Tata Motors (NSE: Rs 373.50) has set an ambitious market share target for itself in India’s passenger vehicle segment, with Chairman N. Chandrasekaran stating that the company should aim to capture more than 20% of the domestic passenger vehicle market by 2030 contingent on India’s overall passenger vehicle market expanding to 6 million units annually by that year. The target is a significant step up from Tata Motors’ current market positioning and reflects the company’s confidence in the sustained momentum of its passenger vehicle business, which has undergone a dramatic revival over the past few years driven largely by its successful electric vehicle lineup and refreshed internal combustion engine portfolio under the Tata and Nexon franchises. Achieving a 20%-plus share in a 6 million-unit market would translate to over 1.2 million vehicle sales per year from its domestic PV business alone, compared to volumes that are currently well below that threshold, implying a substantial ramp in production capacity, distribution reach, and product launches over the next four years.
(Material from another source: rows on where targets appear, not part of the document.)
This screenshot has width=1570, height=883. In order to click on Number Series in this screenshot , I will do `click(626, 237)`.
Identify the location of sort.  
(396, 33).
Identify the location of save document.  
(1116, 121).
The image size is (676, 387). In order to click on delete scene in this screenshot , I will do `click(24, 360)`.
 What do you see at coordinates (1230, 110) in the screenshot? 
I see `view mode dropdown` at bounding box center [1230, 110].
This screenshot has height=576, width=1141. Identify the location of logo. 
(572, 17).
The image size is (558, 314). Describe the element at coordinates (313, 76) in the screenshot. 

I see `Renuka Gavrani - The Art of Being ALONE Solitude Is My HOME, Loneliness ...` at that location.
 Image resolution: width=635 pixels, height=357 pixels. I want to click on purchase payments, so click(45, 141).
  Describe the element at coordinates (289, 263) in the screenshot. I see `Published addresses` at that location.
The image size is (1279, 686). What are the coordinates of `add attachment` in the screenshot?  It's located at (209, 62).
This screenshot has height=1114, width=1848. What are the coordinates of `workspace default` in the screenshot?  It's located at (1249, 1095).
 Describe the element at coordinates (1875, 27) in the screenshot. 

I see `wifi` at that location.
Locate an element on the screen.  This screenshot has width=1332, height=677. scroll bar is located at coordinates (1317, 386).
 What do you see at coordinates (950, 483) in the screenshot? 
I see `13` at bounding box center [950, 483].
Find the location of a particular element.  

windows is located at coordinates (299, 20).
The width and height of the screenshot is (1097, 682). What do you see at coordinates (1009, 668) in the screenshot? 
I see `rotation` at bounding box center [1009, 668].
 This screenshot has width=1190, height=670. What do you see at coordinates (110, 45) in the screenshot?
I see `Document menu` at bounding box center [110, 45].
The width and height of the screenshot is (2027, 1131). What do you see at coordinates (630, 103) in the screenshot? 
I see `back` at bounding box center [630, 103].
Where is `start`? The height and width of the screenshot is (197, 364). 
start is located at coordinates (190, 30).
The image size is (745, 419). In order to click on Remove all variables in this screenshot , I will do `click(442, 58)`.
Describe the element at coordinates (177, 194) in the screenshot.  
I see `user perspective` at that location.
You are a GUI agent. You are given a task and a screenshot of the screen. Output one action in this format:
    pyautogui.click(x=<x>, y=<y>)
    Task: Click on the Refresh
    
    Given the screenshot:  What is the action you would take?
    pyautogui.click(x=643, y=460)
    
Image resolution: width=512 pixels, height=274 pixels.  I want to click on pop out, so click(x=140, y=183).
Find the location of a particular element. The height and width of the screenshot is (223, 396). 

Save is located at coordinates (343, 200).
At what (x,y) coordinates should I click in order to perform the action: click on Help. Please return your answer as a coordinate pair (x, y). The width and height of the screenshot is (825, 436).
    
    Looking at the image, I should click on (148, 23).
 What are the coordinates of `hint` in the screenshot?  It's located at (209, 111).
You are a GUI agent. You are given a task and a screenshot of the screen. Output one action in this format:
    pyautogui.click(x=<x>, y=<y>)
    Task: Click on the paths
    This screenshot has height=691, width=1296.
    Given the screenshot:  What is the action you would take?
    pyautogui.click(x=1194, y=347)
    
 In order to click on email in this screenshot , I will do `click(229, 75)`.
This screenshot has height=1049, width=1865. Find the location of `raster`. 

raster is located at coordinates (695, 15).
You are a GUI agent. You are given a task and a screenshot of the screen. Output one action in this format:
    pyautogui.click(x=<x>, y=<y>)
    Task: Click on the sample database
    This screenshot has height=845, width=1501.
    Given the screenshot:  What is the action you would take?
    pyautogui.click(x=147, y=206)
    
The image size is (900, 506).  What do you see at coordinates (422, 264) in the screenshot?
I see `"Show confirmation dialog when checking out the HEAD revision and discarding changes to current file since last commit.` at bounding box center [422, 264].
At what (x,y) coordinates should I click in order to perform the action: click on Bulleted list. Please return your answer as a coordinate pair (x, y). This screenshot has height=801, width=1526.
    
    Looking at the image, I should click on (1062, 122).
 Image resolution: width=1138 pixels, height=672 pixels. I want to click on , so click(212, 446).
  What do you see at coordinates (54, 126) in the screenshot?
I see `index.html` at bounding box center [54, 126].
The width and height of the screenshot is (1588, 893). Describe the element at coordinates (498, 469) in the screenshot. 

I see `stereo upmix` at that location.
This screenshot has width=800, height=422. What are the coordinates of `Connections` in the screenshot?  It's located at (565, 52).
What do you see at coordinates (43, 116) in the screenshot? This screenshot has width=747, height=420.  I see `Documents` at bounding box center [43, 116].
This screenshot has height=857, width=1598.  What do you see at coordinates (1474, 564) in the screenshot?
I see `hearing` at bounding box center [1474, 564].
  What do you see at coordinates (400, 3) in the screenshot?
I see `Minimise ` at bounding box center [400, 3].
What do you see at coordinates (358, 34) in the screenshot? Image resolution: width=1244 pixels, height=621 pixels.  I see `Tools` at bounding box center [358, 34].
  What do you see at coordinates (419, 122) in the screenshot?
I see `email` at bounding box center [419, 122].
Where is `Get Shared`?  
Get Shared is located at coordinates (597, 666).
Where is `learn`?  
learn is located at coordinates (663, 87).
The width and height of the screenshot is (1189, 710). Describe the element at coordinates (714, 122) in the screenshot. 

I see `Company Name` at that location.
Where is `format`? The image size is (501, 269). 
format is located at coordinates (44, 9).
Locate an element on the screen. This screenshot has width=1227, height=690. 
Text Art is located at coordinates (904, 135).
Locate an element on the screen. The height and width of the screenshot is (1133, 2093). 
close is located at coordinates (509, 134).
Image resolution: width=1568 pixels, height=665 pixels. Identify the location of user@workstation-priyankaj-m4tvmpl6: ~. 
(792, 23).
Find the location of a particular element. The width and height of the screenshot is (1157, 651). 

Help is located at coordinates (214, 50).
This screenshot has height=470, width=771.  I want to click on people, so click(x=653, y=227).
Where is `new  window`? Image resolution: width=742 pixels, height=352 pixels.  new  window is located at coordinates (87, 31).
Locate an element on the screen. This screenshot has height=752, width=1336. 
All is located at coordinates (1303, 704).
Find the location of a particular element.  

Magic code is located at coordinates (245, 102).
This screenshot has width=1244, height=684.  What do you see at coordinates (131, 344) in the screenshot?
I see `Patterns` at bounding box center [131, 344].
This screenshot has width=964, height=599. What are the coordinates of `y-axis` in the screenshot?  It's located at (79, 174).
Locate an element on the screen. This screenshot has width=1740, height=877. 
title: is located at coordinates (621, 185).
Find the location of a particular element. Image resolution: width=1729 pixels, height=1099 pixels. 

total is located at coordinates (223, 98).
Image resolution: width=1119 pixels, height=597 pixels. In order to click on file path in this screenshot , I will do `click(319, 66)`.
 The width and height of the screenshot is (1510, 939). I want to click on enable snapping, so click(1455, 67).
Chandrasekaran’s remarks signal that the Tata Group views its automotive arm as a long-term strategic pillar, particularly as electrification reshapes competitive dynamics and Tata Motors benefits from being an early mover in India’s EV transition. Investors will be watching for further details on the roadmap, capital allocation plans, and new model pipeline that would support such an ambitious growth trajectory in what remains a fiercely contested segment.